# Aufgabenstellung
Führen Sie alle Zeilen der folgenden Auflistung auf, in denen das Wort „This“ vorkommt.

# Gespeicherte Dateneinträge

----------

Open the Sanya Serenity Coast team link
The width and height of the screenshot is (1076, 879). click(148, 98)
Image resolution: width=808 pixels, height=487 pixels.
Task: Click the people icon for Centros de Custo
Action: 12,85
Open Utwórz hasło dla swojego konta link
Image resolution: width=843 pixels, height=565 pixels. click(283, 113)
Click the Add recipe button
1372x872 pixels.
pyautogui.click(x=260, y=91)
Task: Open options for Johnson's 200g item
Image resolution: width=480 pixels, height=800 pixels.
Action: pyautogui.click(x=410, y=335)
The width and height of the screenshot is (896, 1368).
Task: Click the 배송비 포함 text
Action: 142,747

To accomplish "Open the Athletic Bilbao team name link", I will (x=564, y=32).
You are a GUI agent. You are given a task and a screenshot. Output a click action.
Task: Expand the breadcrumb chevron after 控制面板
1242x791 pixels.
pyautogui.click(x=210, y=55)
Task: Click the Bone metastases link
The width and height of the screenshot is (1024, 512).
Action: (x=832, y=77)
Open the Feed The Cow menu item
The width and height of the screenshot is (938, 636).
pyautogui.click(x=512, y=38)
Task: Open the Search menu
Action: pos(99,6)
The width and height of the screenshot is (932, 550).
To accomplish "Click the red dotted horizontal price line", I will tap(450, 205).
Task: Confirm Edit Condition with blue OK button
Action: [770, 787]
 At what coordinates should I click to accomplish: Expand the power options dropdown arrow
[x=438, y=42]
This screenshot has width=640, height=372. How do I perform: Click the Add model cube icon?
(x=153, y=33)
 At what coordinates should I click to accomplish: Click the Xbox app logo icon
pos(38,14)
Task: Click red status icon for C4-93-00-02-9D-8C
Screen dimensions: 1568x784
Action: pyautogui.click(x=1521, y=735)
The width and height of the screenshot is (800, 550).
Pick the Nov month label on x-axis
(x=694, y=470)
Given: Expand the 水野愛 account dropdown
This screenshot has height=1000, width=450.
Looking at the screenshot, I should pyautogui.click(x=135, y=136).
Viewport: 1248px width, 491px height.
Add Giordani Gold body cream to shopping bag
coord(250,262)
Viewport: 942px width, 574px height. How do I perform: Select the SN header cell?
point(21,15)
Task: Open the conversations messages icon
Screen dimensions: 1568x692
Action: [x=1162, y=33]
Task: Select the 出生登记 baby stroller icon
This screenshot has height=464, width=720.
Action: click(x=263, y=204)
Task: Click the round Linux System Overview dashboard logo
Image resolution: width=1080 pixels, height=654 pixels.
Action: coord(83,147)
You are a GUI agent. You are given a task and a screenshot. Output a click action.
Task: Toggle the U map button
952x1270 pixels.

----------

# Lösung
This screenshot has width=640, height=372. How do I perform: Click the Add model cube icon?
This screenshot has height=1000, width=450.
This screenshot has height=464, width=720.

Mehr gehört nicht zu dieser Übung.